ROMA (ITALPRESS) – “L’otto marzo è un’occasione preziosa per fare il punto sulla condizione femminile nel nostro Paese, in Europa e nel mondo. Emerge la convinzione che la strada per il raggiungimento di una parità effettiva costituita con pienezza e diritti e di opportunità sia ancora lunga, ma va percorsa con il massimo di determinazione”. Così il presidente della Repubblica, Sergio Mattarella, nel corso della celebrazione per la “Giornata Internazionale della Donna” al Quirinale. “La Repubblica ha fatto progressi enormi sull’impianto legislativo e su quello della diffusione di una cultura della parità tra le istituzioni e nella società: abbiamo in carica la prima donna alla guida del Governo, nuovamente una donna alla presidenza della Corte Costituzionale, da alcuni giorni una donna al vertice della magistratura”, ma “certe mentalità e soprattutto certe consuetudini grottesche e gravemente dannose sono ancora presenti. Occorre un impegno ulteriore delle istituzioni, della comunità civile, delle donne e degli uomini insieme per rimuovere ostacoli, operando con azioni concrete e contrastando con forza e inaccettabili violenze e femminicidi, che sono crimini gravissimi, da sanzionare con il massimo di severità”, ha detto Mattarella.
Per il ministro per le Riforme Istituzionali e la Semplificazione Normativa, Elisabetta Casellati, “finchè una donna ai vertici di un’azienda, delle istituzioni o della politica farà notizia, finchè ci sarà disparità salariale, finchè perdureranno prevaricazioni e pregiudizi, la parità di genere non potrà mai dirsi davvero raggiunta”.
Il presidente Mattarella ha poi sottolineato che dalla condizione generale della donna in ogni parte del mondo “dipende la qualità della vita e il futuro stesso di ogni società: non può esservi vera libertà, se non è condivisa dalle donne e dagli uomini”. Poi, rivolgendosi alle donne iraniane e afghane presenti al Quirinale e ricordando le “molte donne che sono scese in strada in tante parti del mondo per guidare la loro protesta, per far sentire la propria voce, per reclamare non privilegi ma diritti a beneficio di tutti, non soltanto delle donne”, ha detto: “L’Italia che le ha accolte condivide e incoraggia il loro impegno e farà di tutto nelle sedi internazionali per sostenerle. Non possiamo prevedere gli sviluppi di queste rivolte, ma sappiamo già che il seme della libertà gettato dalle giovani donne ha una forza irresistibile”.
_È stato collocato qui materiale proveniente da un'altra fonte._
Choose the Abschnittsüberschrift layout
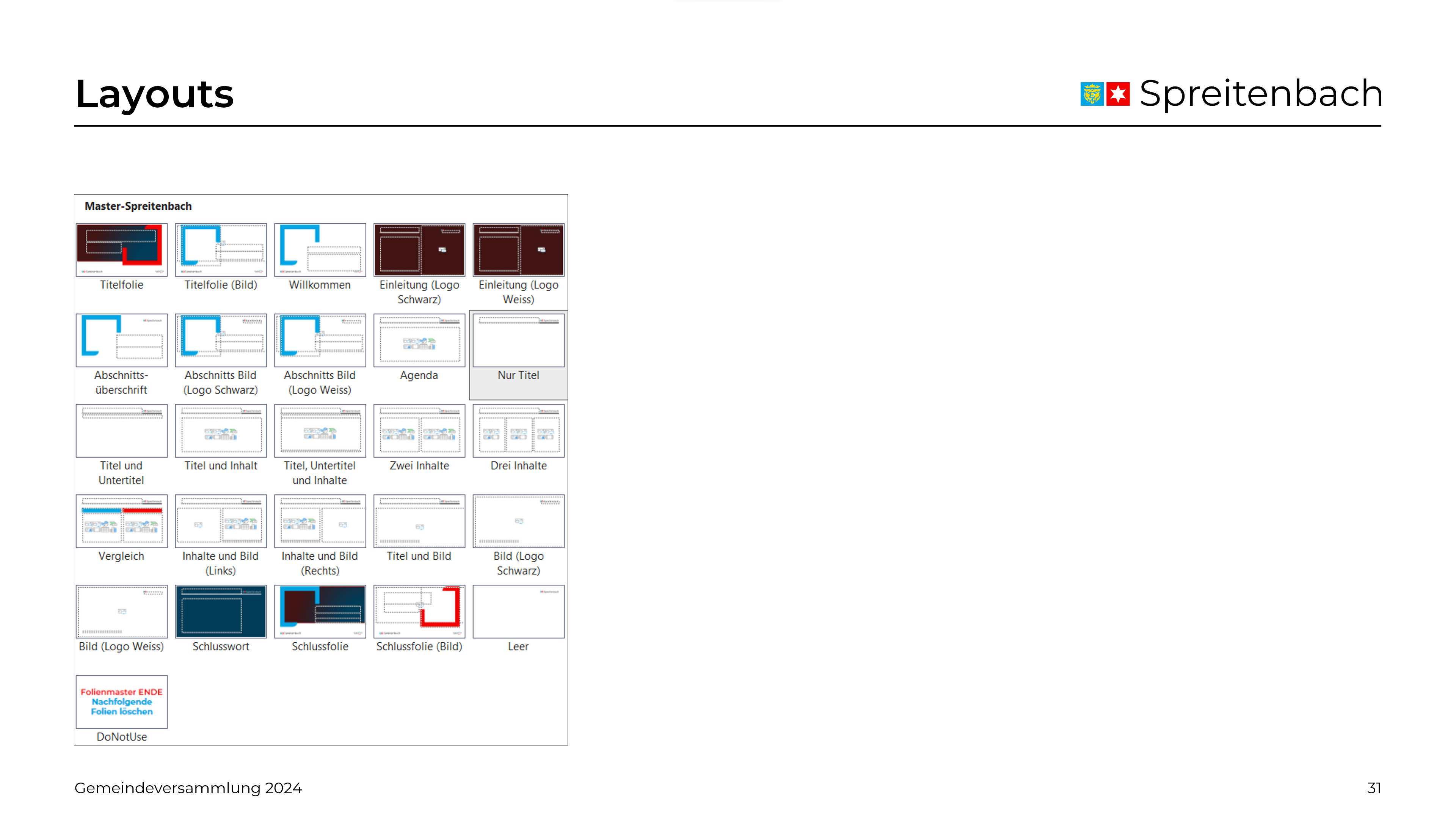Viewport: 1456px width, 819px height. (121, 340)

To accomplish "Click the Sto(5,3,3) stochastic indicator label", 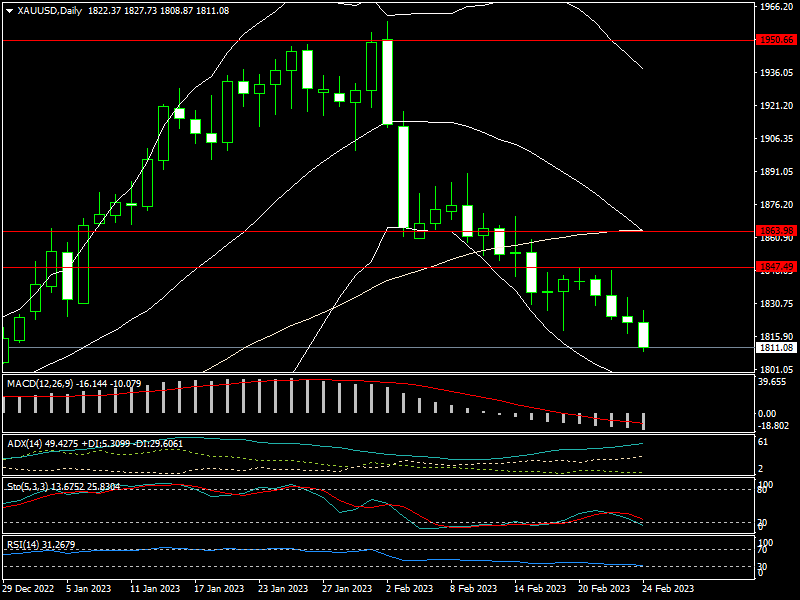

Anche per il ministro Casellati “non possiamo e non dobbiamo voltarci dall’altra parte, perchè la battaglia delle donne iraniane, di quelle afghane o di ogni altro Paese è una battaglia che riguarda la vita e i diritti di tutte le donne del mondo: è una battaglia che richiede coraggio, ma solo i coraggiosi riescono a cambiare il corso della storia”, ha aggiunto, ricordando che “appena pochi giorni fa, tante di queste donne sono annegate al largo delle coste della Calabria, una tragedia immane che ferisce i nostri cuori e interroga e tormenta le nostre coscienze”.